◆ What this task involves ◆
Copy every one of the records below word for word.

(Position data for elements and text)
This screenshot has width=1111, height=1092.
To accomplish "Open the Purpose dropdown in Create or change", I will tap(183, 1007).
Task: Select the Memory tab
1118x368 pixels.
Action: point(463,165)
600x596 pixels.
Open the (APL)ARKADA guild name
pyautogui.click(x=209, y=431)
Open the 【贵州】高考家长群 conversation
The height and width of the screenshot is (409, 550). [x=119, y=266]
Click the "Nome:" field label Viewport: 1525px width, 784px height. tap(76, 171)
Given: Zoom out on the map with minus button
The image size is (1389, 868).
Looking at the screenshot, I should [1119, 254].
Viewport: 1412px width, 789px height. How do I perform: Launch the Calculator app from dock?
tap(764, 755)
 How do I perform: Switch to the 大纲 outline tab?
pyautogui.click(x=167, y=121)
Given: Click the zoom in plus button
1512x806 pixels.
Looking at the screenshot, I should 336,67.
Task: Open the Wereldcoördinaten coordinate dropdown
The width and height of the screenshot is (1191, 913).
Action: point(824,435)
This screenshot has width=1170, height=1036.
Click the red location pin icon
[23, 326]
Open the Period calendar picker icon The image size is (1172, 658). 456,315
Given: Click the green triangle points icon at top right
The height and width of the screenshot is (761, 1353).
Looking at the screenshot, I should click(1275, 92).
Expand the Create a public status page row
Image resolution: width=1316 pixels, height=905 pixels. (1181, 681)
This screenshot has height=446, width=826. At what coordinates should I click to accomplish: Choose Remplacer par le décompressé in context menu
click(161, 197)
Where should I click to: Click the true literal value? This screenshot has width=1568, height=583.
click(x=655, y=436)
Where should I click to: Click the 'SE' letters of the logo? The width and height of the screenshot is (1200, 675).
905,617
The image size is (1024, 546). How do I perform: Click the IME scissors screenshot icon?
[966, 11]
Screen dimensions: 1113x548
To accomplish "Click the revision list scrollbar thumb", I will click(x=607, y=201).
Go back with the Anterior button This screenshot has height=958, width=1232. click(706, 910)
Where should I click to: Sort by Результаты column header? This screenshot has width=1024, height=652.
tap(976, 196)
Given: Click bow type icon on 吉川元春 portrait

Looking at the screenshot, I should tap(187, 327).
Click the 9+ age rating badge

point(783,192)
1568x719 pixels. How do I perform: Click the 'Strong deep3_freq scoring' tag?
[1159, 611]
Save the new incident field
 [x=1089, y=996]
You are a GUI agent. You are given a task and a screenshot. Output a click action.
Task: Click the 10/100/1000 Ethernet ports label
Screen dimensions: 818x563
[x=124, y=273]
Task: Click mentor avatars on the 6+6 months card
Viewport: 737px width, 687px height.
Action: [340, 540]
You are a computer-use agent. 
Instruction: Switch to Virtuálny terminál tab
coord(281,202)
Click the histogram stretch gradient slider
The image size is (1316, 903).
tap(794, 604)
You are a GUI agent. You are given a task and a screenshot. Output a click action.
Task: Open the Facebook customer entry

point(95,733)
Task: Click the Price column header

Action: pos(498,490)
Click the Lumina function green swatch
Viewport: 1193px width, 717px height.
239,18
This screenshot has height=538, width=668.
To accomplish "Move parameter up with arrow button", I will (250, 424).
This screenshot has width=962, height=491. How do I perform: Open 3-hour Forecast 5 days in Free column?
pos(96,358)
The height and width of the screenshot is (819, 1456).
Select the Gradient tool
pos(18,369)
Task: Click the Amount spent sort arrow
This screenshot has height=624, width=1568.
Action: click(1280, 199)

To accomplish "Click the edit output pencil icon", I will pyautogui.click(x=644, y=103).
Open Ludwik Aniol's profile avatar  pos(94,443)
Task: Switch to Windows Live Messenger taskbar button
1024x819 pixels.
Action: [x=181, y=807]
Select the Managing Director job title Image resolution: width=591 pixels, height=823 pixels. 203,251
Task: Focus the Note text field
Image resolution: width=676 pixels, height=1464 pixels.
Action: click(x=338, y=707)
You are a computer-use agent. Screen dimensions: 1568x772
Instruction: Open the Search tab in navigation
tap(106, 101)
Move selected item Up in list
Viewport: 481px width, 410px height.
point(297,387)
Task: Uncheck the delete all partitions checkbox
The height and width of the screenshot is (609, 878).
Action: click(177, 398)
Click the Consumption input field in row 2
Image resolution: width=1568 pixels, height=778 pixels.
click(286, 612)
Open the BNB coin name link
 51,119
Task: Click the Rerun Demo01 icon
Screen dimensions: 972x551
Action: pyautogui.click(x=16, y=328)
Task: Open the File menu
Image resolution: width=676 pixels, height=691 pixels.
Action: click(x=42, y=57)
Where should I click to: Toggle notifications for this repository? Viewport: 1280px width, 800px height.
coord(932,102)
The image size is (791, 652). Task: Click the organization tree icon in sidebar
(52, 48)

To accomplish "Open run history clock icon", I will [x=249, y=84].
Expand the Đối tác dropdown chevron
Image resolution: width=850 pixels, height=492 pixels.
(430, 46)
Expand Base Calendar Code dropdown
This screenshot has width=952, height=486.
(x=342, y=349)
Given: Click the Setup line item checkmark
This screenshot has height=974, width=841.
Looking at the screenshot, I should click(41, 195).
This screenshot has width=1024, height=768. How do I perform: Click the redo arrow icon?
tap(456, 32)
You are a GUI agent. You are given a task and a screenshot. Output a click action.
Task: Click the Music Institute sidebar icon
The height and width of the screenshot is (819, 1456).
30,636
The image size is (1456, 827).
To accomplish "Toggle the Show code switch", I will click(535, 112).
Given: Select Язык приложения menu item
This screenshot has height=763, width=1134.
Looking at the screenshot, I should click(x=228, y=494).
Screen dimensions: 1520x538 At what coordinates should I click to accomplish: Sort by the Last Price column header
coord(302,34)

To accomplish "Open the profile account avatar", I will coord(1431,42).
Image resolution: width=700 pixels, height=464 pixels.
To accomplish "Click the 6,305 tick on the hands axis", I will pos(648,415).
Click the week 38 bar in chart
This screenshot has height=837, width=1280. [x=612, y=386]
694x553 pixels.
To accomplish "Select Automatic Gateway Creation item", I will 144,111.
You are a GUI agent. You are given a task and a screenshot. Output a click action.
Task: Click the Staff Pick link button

◆ Full solution ◆
This screenshot has width=1111, height=1092.
To accomplish "Open the Purpose dropdown in Create or change", I will tap(183, 1007).
Task: Select the Memory tab
1118x368 pixels.
Action: point(463,165)
600x596 pixels.
Open the (APL)ARKADA guild name
pyautogui.click(x=209, y=431)
Open the 【贵州】高考家长群 conversation
The height and width of the screenshot is (409, 550). [x=119, y=266]
Click the "Nome:" field label Viewport: 1525px width, 784px height. tap(76, 171)
Given: Zoom out on the map with minus button
The image size is (1389, 868).
Looking at the screenshot, I should [1119, 254].
Viewport: 1412px width, 789px height. How do I perform: Launch the Calculator app from dock?
tap(764, 755)
 How do I perform: Switch to the 大纲 outline tab?
pyautogui.click(x=167, y=121)
Given: Click the zoom in plus button
1512x806 pixels.
Looking at the screenshot, I should 336,67.
Task: Open the Wereldcoördinaten coordinate dropdown
The width and height of the screenshot is (1191, 913).
Action: point(824,435)
This screenshot has width=1170, height=1036.
Click the red location pin icon
[23, 326]
Open the Period calendar picker icon The image size is (1172, 658). 456,315
Given: Click the green triangle points icon at top right
The height and width of the screenshot is (761, 1353).
Looking at the screenshot, I should click(1275, 92).
Expand the Create a public status page row
Image resolution: width=1316 pixels, height=905 pixels. (1181, 681)
This screenshot has height=446, width=826. At what coordinates should I click to accomplish: Choose Remplacer par le décompressé in context menu
click(161, 197)
Where should I click to: Click the true literal value? This screenshot has width=1568, height=583.
click(x=655, y=436)
Where should I click to: Click the 'SE' letters of the logo? The width and height of the screenshot is (1200, 675).
905,617
The image size is (1024, 546). How do I perform: Click the IME scissors screenshot icon?
[966, 11]
Screen dimensions: 1113x548
To accomplish "Click the revision list scrollbar thumb", I will click(x=607, y=201).
Go back with the Anterior button This screenshot has height=958, width=1232. click(706, 910)
Where should I click to: Sort by Результаты column header? This screenshot has width=1024, height=652.
tap(976, 196)
Given: Click bow type icon on 吉川元春 portrait

Looking at the screenshot, I should tap(187, 327).
Click the 9+ age rating badge

point(783,192)
1568x719 pixels. How do I perform: Click the 'Strong deep3_freq scoring' tag?
[1159, 611]
Save the new incident field
 [x=1089, y=996]
You are a GUI agent. You are given a task and a screenshot. Output a click action.
Task: Click the 10/100/1000 Ethernet ports label
Screen dimensions: 818x563
[x=124, y=273]
Task: Click mentor avatars on the 6+6 months card
Viewport: 737px width, 687px height.
Action: [340, 540]
You are a computer-use agent. 
Instruction: Switch to Virtuálny terminál tab
coord(281,202)
Click the histogram stretch gradient slider
The image size is (1316, 903).
tap(794, 604)
You are a GUI agent. You are given a task and a screenshot. Output a click action.
Task: Open the Facebook customer entry

point(95,733)
Task: Click the Price column header

Action: pos(498,490)
Click the Lumina function green swatch
Viewport: 1193px width, 717px height.
239,18
This screenshot has height=538, width=668.
To accomplish "Move parameter up with arrow button", I will (250, 424).
This screenshot has width=962, height=491. How do I perform: Open 3-hour Forecast 5 days in Free column?
pos(96,358)
The height and width of the screenshot is (819, 1456).
Select the Gradient tool
pos(18,369)
Task: Click the Amount spent sort arrow
This screenshot has height=624, width=1568.
Action: click(1280, 199)

To accomplish "Click the edit output pencil icon", I will pyautogui.click(x=644, y=103).
Open Ludwik Aniol's profile avatar  pos(94,443)
Task: Switch to Windows Live Messenger taskbar button
1024x819 pixels.
Action: [x=181, y=807]
Select the Managing Director job title Image resolution: width=591 pixels, height=823 pixels. 203,251
Task: Focus the Note text field
Image resolution: width=676 pixels, height=1464 pixels.
Action: click(x=338, y=707)
You are a computer-use agent. Screen dimensions: 1568x772
Instruction: Open the Search tab in navigation
tap(106, 101)
Move selected item Up in list
Viewport: 481px width, 410px height.
point(297,387)
Task: Uncheck the delete all partitions checkbox
The height and width of the screenshot is (609, 878).
Action: click(177, 398)
Click the Consumption input field in row 2
Image resolution: width=1568 pixels, height=778 pixels.
click(286, 612)
Open the BNB coin name link
 51,119
Task: Click the Rerun Demo01 icon
Screen dimensions: 972x551
Action: pyautogui.click(x=16, y=328)
Task: Open the File menu
Image resolution: width=676 pixels, height=691 pixels.
Action: click(x=42, y=57)
Where should I click to: Toggle notifications for this repository? Viewport: 1280px width, 800px height.
coord(932,102)
The image size is (791, 652). Task: Click the organization tree icon in sidebar
(52, 48)

To accomplish "Open run history clock icon", I will [x=249, y=84].
Expand the Đối tác dropdown chevron
Image resolution: width=850 pixels, height=492 pixels.
(430, 46)
Expand Base Calendar Code dropdown
This screenshot has width=952, height=486.
(x=342, y=349)
Given: Click the Setup line item checkmark
This screenshot has height=974, width=841.
Looking at the screenshot, I should click(41, 195).
This screenshot has width=1024, height=768. How do I perform: Click the redo arrow icon?
tap(456, 32)
You are a GUI agent. You are given a task and a screenshot. Output a click action.
Task: Click the Music Institute sidebar icon
The height and width of the screenshot is (819, 1456).
30,636
The image size is (1456, 827).
To accomplish "Toggle the Show code switch", I will click(535, 112).
Given: Select Язык приложения menu item
This screenshot has height=763, width=1134.
Looking at the screenshot, I should click(x=228, y=494).
Screen dimensions: 1520x538 At what coordinates should I click to accomplish: Sort by the Last Price column header
coord(302,34)

To accomplish "Open the profile account avatar", I will coord(1431,42).
Image resolution: width=700 pixels, height=464 pixels.
To accomplish "Click the 6,305 tick on the hands axis", I will pos(648,415).
Click the week 38 bar in chart
This screenshot has height=837, width=1280. [x=612, y=386]
694x553 pixels.
To accomplish "Select Automatic Gateway Creation item", I will 144,111.
You are a GUI agent. You are given a task and a screenshot. Output a click action.
Task: Click the Staff Pick link button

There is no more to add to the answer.